◆ **Your assignment**
Give the data again exactly, from its opening line through the line in which "Open the ONE" appears.

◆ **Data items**
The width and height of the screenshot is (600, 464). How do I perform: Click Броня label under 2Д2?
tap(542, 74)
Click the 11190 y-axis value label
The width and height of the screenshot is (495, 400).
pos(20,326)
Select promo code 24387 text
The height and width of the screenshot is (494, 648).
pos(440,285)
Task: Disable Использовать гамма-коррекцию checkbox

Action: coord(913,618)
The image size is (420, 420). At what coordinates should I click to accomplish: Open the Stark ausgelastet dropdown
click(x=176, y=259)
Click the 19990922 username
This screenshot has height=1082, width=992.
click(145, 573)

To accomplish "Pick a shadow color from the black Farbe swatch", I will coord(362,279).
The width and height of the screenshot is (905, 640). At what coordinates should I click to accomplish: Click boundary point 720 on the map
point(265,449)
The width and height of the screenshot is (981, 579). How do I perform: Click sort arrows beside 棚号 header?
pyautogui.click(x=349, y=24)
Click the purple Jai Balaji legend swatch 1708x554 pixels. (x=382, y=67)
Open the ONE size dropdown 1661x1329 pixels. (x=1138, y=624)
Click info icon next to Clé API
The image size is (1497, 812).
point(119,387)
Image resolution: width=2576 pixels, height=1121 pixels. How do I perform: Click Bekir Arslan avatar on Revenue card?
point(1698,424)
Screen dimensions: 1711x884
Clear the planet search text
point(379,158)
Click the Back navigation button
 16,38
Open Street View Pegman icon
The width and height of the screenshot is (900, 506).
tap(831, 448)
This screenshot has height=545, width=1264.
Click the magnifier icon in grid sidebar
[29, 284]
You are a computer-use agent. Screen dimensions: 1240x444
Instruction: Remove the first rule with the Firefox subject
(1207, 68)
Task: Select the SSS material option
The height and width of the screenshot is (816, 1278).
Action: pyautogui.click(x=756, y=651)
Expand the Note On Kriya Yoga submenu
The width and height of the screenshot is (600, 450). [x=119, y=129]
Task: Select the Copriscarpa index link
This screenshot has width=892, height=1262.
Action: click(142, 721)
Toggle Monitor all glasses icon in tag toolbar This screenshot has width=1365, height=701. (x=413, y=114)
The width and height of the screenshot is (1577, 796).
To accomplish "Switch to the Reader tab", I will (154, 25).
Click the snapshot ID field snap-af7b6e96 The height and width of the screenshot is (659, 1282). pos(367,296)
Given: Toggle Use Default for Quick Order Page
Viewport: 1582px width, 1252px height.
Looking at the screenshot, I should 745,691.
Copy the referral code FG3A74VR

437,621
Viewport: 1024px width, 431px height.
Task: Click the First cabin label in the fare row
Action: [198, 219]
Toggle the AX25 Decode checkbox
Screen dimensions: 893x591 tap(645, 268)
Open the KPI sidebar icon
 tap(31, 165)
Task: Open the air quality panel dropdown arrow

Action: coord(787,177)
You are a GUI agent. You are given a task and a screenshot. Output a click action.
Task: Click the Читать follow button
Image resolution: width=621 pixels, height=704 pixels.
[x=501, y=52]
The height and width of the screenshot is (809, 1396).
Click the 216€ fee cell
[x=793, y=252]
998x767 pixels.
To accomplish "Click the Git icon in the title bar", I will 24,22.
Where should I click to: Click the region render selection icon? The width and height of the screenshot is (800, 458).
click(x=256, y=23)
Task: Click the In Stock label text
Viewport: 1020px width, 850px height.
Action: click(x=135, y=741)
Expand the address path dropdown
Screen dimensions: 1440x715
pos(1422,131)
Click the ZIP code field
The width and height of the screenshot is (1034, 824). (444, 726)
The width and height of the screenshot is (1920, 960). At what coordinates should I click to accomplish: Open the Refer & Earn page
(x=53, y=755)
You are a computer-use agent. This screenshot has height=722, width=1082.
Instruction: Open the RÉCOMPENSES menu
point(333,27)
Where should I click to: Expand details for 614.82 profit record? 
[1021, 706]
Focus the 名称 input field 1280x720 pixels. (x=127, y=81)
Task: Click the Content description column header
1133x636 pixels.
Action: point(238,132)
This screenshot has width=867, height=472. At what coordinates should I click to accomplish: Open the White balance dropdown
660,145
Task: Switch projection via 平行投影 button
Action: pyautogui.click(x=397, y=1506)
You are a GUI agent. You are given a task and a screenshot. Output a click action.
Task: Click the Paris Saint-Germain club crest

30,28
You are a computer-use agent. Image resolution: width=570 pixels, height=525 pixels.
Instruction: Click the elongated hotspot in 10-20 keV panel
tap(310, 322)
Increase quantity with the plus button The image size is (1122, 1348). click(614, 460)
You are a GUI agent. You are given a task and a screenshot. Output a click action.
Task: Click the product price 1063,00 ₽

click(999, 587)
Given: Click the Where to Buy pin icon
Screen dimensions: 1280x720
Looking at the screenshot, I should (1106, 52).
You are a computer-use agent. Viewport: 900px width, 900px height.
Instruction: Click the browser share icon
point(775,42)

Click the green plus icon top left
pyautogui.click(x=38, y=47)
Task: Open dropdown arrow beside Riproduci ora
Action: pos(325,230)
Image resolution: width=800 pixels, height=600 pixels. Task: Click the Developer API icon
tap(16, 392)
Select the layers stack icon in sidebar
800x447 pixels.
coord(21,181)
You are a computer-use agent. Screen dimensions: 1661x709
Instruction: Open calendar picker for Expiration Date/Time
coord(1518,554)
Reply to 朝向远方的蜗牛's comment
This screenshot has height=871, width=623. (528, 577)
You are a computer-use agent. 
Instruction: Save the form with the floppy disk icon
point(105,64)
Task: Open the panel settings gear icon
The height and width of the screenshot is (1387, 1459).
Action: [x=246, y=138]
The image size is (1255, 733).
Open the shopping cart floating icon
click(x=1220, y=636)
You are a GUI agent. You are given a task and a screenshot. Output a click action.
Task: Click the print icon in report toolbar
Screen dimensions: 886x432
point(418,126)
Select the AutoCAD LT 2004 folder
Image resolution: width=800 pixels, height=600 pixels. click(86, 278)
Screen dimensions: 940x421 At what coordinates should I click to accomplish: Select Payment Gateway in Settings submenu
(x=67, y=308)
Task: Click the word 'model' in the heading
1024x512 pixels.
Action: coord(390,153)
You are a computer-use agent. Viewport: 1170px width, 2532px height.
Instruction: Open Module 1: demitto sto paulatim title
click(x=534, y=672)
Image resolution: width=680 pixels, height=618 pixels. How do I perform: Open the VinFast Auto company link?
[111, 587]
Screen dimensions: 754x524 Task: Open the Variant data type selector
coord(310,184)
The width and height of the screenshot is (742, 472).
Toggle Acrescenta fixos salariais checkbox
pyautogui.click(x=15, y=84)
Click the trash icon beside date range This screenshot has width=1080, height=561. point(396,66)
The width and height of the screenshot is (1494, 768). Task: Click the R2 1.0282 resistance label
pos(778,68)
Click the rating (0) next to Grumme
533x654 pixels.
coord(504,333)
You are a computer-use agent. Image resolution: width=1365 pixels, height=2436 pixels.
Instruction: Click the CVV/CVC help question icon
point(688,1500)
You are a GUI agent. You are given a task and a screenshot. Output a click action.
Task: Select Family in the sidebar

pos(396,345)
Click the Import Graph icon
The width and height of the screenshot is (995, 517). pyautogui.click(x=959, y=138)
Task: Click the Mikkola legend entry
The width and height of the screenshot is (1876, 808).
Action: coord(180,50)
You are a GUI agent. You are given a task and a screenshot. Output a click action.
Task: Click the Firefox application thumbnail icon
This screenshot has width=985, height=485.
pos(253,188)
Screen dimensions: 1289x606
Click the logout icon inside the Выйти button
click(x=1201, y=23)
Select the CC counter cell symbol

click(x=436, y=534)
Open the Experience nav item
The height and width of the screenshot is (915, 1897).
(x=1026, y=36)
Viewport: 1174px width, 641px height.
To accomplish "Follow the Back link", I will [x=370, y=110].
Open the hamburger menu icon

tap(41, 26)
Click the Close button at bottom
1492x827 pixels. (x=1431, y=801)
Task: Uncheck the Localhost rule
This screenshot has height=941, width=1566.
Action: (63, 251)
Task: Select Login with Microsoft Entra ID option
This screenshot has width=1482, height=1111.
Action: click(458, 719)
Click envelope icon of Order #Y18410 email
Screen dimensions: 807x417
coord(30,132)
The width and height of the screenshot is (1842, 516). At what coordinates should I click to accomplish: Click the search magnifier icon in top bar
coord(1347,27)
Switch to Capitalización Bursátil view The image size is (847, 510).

◆ **Exercise result**
The width and height of the screenshot is (600, 464). How do I perform: Click Броня label under 2Д2?
tap(542, 74)
Click the 11190 y-axis value label
The width and height of the screenshot is (495, 400).
pos(20,326)
Select promo code 24387 text
The height and width of the screenshot is (494, 648).
pos(440,285)
Task: Disable Использовать гамма-коррекцию checkbox

Action: coord(913,618)
The image size is (420, 420). At what coordinates should I click to accomplish: Open the Stark ausgelastet dropdown
click(x=176, y=259)
Click the 19990922 username
This screenshot has height=1082, width=992.
click(145, 573)

To accomplish "Pick a shadow color from the black Farbe swatch", I will coord(362,279).
The width and height of the screenshot is (905, 640). At what coordinates should I click to accomplish: Click boundary point 720 on the map
point(265,449)
The width and height of the screenshot is (981, 579). How do I perform: Click sort arrows beside 棚号 header?
pyautogui.click(x=349, y=24)
Click the purple Jai Balaji legend swatch 1708x554 pixels. (x=382, y=67)
Open the ONE size dropdown 1661x1329 pixels. (x=1138, y=624)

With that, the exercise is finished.